アスティアナさんはそれを聞いて、声を上げて笑った。
「それで、スクルドにやられたんですか? だらしないですね。ちょっと鍛え直しますか?」
その言葉を聞いてヴィニウスは頻りに頭を振った。
「不意打ち! 不意打ちだから!」
そう言った後、ヴィニウスは嘔吐き始める。
思い出し笑いならぬ思い出し嘔吐きだろうか。
先程までは何もなかったのに。
「俺も吐くかも……」
それまで黙っていたリザルトは小さく呟く。
アスティアナさんは大きくため息を吐く。
「分かりました。
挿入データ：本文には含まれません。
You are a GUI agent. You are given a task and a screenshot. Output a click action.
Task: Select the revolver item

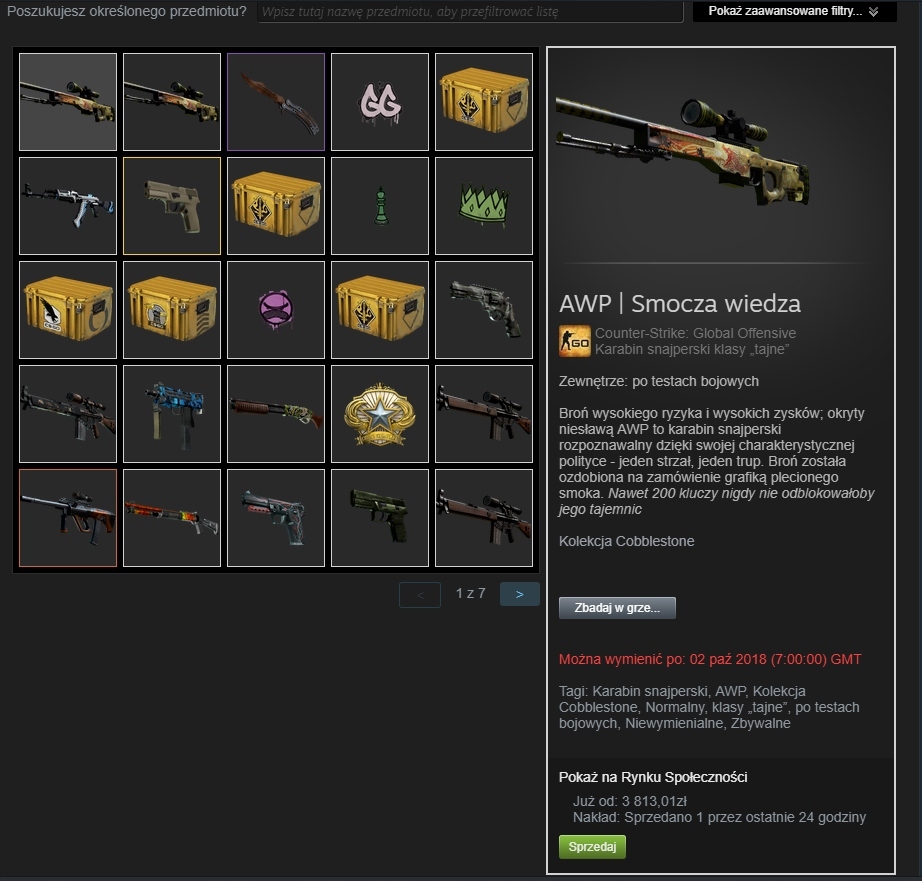click(x=484, y=310)
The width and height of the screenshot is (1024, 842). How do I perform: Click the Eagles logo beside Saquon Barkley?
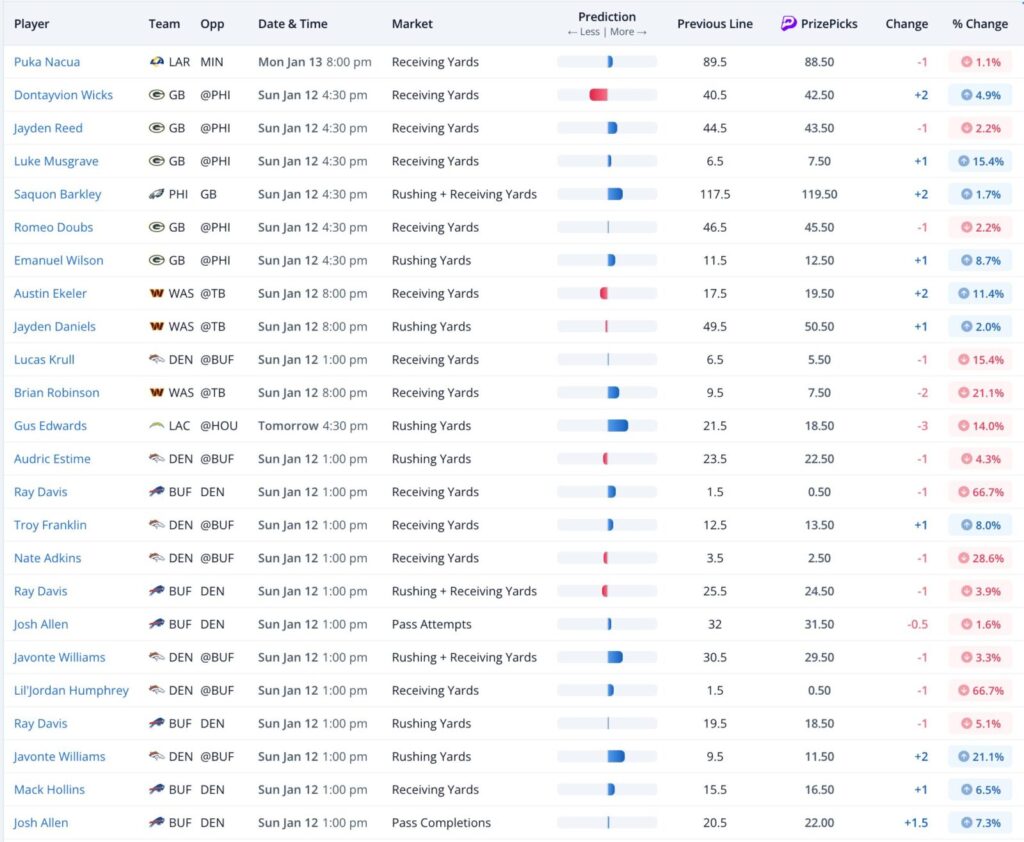(x=156, y=195)
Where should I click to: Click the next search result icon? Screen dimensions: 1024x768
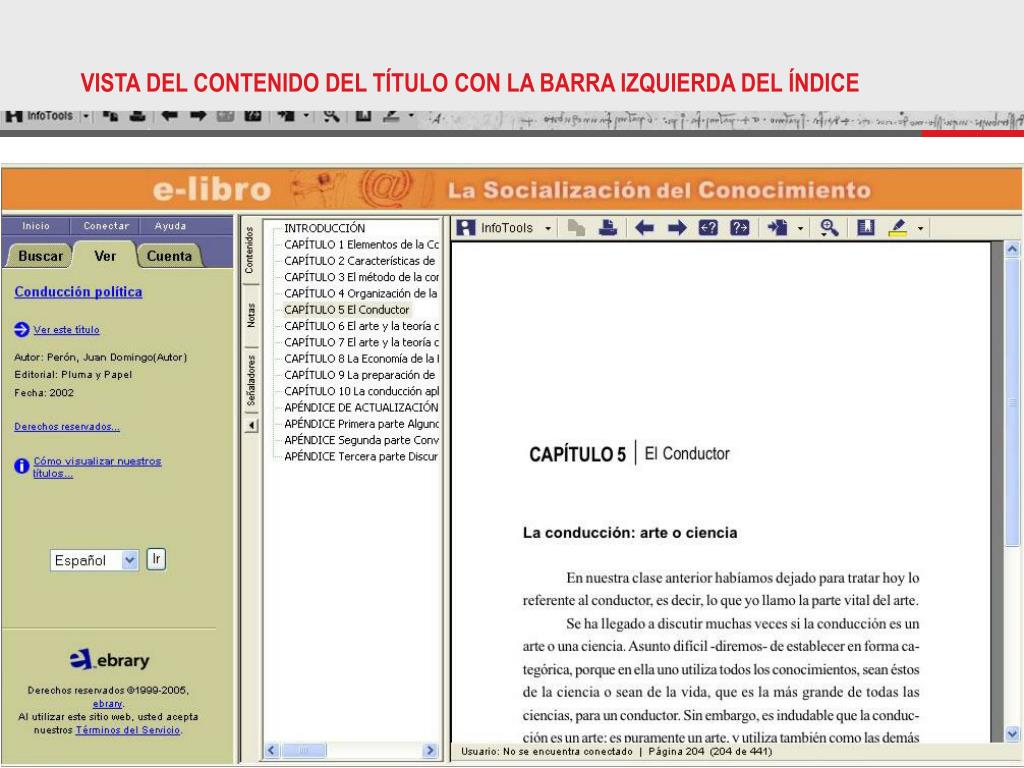point(739,228)
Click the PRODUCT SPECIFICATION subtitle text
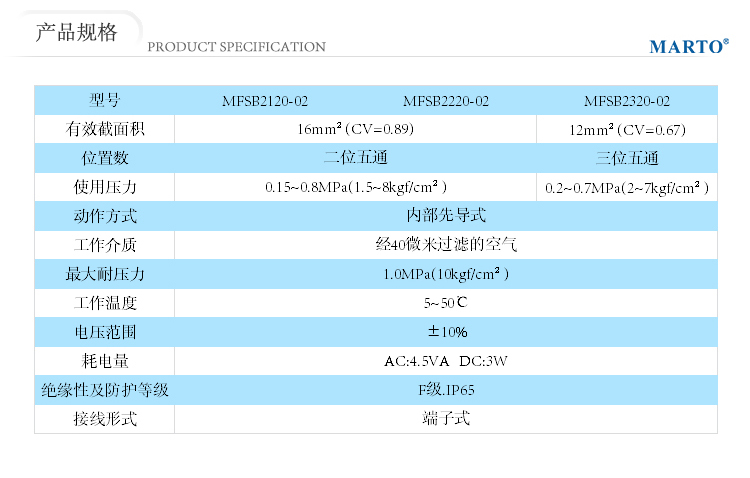The image size is (750, 478). click(236, 47)
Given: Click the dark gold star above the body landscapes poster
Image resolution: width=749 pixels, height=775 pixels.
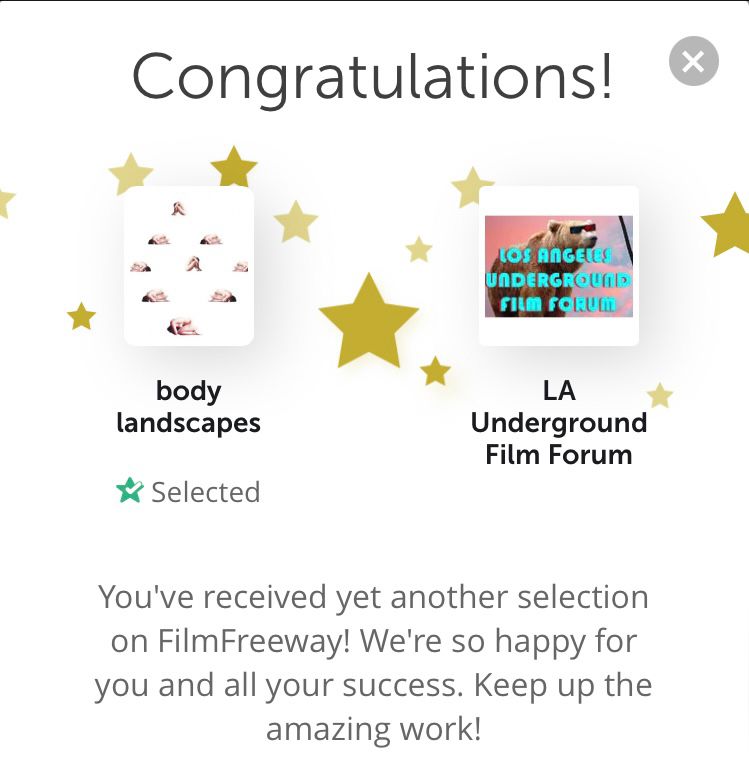Looking at the screenshot, I should point(234,167).
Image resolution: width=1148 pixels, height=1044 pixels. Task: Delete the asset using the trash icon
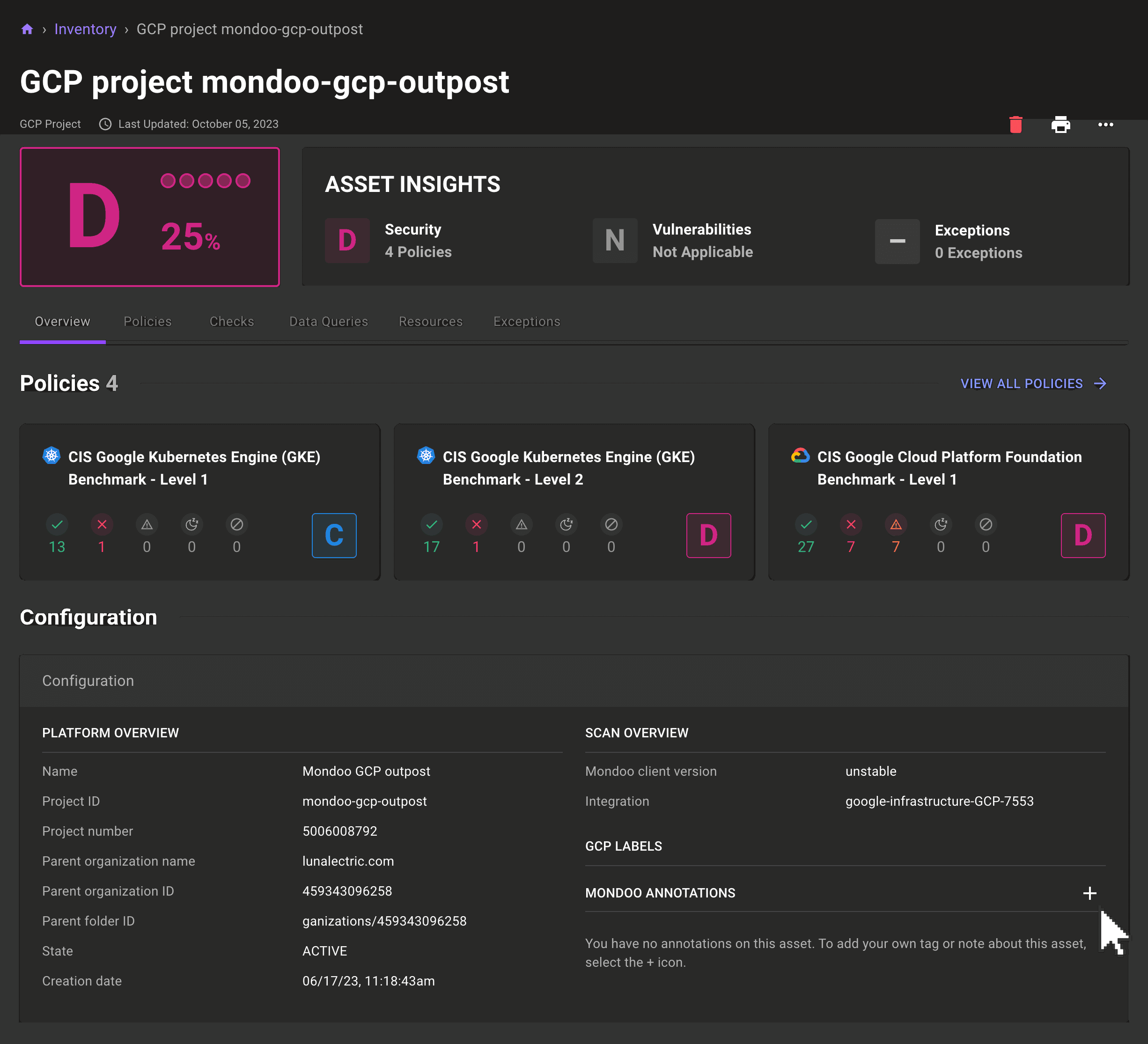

わたしがこの二人の酔いを醒まして差し上げますので、スクルドと勇者様はファブニル殿と一緒に楽しんでください。ファブニル殿、この度はお越しくださりありがとうございます。甥が失礼いたしましたわ。どうぞ楽しんで行ってくださいませ」
アスティアナさんはそう言うと、二人を引きずりながら外へ向かっていった。
アスティアナさん、すごく楽しそうに笑いながら二人を運んで行ったけど、何をするつもりなのかしら。
確か、アスティアナさんのお仕置きは怖いってヴィニウスが言っていたような……
突然、背中に悪寒が走った。
うん、考えるのはやめよう。
あのヴィニウスが怖いというお仕置きだもの。
相当なものに違いない。
二人のことが気になったが、私は考えることをやめ、この場を楽しむことにした。
***
夜も更け、帰ろうとするお客様がメイドに向かってアスティアナさんの所在を聞いていた。
漏れ聞く話からアスティアナさんが会場にいないことで帰れず困っている様子だ。
私は一緒に話していたジェスカちゃんとフローラちゃんに断りを入れ、その場を離れると、メイドとそのお客様のところへ向かった。
私はメイドとお客様の間に入ると、自分がアスティアナさんの身内であることを説明し、主催者の不在を丁重に謝った。
お客様は怒った様子もなく、寧ろ申し訳なさそうに、主催者に挨拶できず途中で退席する非礼を謝ってくださる。
私はアスティアナさんにその旨伝えることとお土産を渡し、納得してもらうことに成功した。
私は辺りを見回す。
やっぱり、会場にヴィニウスとアスティアナさんがいない。
いつからいないのだろう。
まさか、二人を連れて行ってから?
私は辺りを見回してリザルトを探す。
すると、リザルトは一人で会場の隅でおとなしく酒を飲んでいた。
どうやら別行動をとっているらしい。
先程のこともあるし、絡まれる可能性もある。
リザルトに二人の居場所を聞くのはちょっと面倒ね。
しかたない。
私はため息を吐く。
手掛かりのないのでとりあえず屋敷内を探すことにしよう。
主催者がいないと帰りたくても帰れない人がでてきてしまうものね。
***
騒がしい会場を少し離れると、急に辺りは静かになる。
酔い覚ましに行ったまま帰ってこないというのなら、風に当たれる場所にいるはずよね。
そう思い、バルコニーや玄関のあたりを探すが、二人は見当たらない。
他におもいあたる場所は中庭だけだ。
中庭に向かう廊下は人通りがない。
月が出ているとはいえ、暗い中庭に本当に人なんているのかしら?
私は疑いながら廊下を歩く。
もうすぐ中庭だ。
ここにいなければ、別の場所を探さなければならない。
そう思っていると、大きな声が聞こえた。
女性と男性、二人が言い争っているようだった。
私は驚いて廊下にあった調度品の影に身を隠した。